*** Block opens ***

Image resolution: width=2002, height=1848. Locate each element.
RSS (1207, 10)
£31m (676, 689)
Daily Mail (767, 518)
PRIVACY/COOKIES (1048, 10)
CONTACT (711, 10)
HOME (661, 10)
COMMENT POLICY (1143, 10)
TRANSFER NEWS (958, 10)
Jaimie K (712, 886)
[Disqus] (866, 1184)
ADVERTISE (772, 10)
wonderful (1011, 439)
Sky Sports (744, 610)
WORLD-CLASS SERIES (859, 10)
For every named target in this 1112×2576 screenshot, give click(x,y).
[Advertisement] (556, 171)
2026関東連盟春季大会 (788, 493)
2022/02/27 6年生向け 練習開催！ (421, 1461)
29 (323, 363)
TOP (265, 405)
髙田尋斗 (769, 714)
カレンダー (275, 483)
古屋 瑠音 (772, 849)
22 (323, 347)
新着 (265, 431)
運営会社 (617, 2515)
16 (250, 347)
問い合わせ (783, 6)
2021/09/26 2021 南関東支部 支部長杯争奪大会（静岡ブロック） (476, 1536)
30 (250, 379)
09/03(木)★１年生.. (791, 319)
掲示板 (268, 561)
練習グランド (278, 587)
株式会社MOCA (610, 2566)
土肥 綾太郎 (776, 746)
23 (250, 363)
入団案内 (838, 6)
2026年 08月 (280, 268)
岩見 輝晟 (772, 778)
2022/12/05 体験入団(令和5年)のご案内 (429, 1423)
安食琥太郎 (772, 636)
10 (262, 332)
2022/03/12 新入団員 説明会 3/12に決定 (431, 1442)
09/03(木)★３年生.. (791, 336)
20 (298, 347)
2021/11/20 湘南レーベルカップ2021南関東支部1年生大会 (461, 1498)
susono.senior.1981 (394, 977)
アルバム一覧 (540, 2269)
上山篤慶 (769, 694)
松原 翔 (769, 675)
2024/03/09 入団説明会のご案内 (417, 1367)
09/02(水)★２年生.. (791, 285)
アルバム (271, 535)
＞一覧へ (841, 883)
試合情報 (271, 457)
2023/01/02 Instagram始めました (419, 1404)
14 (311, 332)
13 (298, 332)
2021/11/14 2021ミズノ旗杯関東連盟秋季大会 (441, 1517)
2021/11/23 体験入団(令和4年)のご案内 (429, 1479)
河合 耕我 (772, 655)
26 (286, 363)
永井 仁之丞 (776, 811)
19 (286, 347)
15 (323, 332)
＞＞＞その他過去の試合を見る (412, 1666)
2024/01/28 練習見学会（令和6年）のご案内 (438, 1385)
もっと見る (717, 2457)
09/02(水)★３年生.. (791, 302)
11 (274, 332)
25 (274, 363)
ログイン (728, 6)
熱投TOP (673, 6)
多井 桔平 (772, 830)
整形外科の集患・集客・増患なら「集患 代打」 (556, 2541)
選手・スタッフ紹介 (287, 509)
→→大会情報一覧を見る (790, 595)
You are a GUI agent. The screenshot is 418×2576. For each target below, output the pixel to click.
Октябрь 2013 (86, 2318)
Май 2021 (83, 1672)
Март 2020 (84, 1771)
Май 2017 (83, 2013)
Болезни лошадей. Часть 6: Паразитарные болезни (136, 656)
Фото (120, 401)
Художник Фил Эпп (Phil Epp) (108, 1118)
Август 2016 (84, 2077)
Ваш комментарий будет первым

*** Block closes ***

Every line above that holds "体験入団" should be copied out.

2022/12/05 体験入団(令和5年)のご案内 (429, 1423)
2021/11/23 体験入団(令和4年)のご案内 (429, 1479)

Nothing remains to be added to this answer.